Surfing Detective 02 - Wipeout
O’ahu.
“Company again.” I turned to Maya, who I began to notice was rather accomplished at being unfazed.
The two men stepped into the Lodge, leaving one man inside each Jeep. Even at this distance, inside the trailing Jeep I could see the Panama hat.
“Sun seems to think we know something he doesn’t,” I said. “Did Corky tell him about the map?”
“No, that’s why Corky was killed.”
Maya said “killed” nearly as dispassionately as if she were referring to a cockroach. Now I’ve seen more than my share of grieving widows and lovers. And, hands down, Maya was the coolest of all. When it registered that this was the first she’d referred to her boyfriend’s death since leaving Maui, I wondered again what else this forty-six-year-old redhead wasn’t talking about.
Our airy, pale blue room had enough soft angles and plush furnishings to put one in the mood for relaxation. The king-size bed, a four-poster of knotty pine, reigned over the spacious room, but left plenty of extra territory for overstuffed chairs and lounges and billowy blue curtains framing bucolic views. We had everything anybody might need: a wet bar, a safe, color TV and video player, two phones, a koa ceiling fan, and our own personal lanai overlooking our own personal banyan tree.
I stepped onto the teak-furnished lanai and watched Sun’s two Jeeps, drivers only, pull into the Lodge’s parking lot. Maya reclined on the four-poster bed, each post topped with a carved miniature pineapple resembling a hand grenade.
“Lovely.”
Maya ran her fingers over the powder-blue comforter. “Try the bed, Kai.”
As she oozed admiration over our temporary lavish surroundings, I couldn’t help observe, “You don’t seem too broken up over your boyfriend.”
“Husband,”
she corrected me. “Anyway, I had my cry.” Fluffing a downy blue pillow, Maya turned her wandering grey-green eyes to me. “What do we do now?”
“Wait.”
“For what?” She stretched her lanky limbs on the bed like a cat.
“Darkness,” I said. “In the mean time, you can make yourself comfortable.”
“I will.” Maya continued her feline stretching. Her copper hair glowed against the blue pillows. She made that poster bed look awfully inviting. So I made myself turn away and walk over to the desk.
Paging through the Lana‘i phone directory, I searched for the number of a surfing buddy whom I had first met years ago in the lineup at Cunahs in Waikiki. I hadn’t seen Conrad Figueroa recently, and I didn’t even know if “Rad” or his family still resided on Lana‘i. But having just one friend on this island might be a lifesaver.

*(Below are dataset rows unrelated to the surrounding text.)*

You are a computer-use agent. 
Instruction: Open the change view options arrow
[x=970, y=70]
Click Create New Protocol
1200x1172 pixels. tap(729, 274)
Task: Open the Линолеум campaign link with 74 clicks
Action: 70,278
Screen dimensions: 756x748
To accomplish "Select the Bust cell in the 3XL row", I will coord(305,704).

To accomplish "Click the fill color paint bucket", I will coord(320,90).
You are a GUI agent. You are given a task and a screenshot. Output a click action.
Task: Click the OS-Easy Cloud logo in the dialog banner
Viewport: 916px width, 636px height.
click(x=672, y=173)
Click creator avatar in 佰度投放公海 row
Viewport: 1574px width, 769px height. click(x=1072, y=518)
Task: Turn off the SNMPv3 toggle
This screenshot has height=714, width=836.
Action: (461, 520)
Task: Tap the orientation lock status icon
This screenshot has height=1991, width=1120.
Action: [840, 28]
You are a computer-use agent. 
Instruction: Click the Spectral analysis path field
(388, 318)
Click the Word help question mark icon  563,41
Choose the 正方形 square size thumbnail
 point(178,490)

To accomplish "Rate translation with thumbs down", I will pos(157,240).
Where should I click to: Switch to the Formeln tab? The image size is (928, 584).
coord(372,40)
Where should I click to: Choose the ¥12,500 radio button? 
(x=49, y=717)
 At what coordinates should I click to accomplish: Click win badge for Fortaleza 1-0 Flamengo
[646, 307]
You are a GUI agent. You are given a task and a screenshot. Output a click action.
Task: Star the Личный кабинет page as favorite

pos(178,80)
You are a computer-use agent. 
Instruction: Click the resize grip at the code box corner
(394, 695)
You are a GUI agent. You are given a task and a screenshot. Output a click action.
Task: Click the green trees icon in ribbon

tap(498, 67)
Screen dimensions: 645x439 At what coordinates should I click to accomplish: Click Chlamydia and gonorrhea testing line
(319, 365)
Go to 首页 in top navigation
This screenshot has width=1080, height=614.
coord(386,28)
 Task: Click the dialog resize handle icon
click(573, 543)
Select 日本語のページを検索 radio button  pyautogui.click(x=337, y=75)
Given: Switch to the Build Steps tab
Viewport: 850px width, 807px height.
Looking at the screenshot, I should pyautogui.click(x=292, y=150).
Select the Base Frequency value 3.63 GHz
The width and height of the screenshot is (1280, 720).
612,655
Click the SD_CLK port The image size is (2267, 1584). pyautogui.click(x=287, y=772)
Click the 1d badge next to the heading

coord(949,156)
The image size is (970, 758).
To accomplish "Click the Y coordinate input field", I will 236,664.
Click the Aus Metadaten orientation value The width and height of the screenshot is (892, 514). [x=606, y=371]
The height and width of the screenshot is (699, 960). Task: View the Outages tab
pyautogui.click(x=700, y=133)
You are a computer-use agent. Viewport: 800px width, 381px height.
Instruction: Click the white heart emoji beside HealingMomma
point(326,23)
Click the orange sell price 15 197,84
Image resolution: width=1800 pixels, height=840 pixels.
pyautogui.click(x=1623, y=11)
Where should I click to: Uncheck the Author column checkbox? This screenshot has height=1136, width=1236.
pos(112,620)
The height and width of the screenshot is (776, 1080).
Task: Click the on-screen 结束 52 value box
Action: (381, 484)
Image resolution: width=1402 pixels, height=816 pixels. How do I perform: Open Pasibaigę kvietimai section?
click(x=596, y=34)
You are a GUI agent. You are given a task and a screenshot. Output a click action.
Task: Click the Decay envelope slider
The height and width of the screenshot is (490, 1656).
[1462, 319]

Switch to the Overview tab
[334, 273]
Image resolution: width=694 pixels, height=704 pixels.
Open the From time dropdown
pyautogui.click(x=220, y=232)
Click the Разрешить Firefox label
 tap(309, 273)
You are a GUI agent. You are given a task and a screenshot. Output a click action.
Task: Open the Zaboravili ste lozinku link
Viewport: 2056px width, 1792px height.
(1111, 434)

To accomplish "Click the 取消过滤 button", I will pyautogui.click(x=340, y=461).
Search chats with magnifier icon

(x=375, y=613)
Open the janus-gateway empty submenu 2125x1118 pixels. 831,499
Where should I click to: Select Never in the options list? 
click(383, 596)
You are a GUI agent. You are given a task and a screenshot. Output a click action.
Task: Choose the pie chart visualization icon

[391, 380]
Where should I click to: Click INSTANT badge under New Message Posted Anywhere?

I tried dialing “Angel Figueroa,” the first of two “Figueroa” entries in the tiny book. The phone rang and rang. On the sixth ring an out of breath young woman gasped “hello.” I explained why I was calling.
“Rad?” she said excitedly. “You’re a friend of Conrad? Rad’s my big brother.”
Catalina told me she lived in the family home in Lana‘i City with her two children, Felipe and Maria, and their grandfather, Angel, who worked the early morning shift in the kitchen at Manele Bay Hotel. She didn’t mention the father of her two children.
“Come visit us,” Catalina said with warm and sincere Filipino hospitality. “Felipe and Maria would love to meet you. And Papa too. He’s napping now. He goes to work every morning at five.”
She gave me directions to their house on ‘Ilima Avenue, and we hung up. If Maya and I ran into trouble, Catalina might just become our new best friend.
I then phoned Leimomi and left a message that I was working a case on Lana‘i and was
very
sorry to miss our date tonight. I left neither a phone number nor said at what hotel I was staying—I didn’t even want to think about what kind of explaining I’d have to do if Leimomi called and Maya answered.
Maya and I stayed in the room most of the afternoon, her watching info-mercials about age-defying miracle beauty cures, me sitting on the lanai keeping an eye on Sun’s Jeeps in the Lodge’s parking lot. Around four, I took a walk to the sundry store and bought two penlights.
As I was leaving, I saw my albino friend in the cavernous Great Room sunk into an overstuffed leather sofa with a newspaper in front of his nose. He acted as if he didn’t see me, but as I passed he peered at me over his
New York Times
and then pulled a cell phone from his shirt pocket.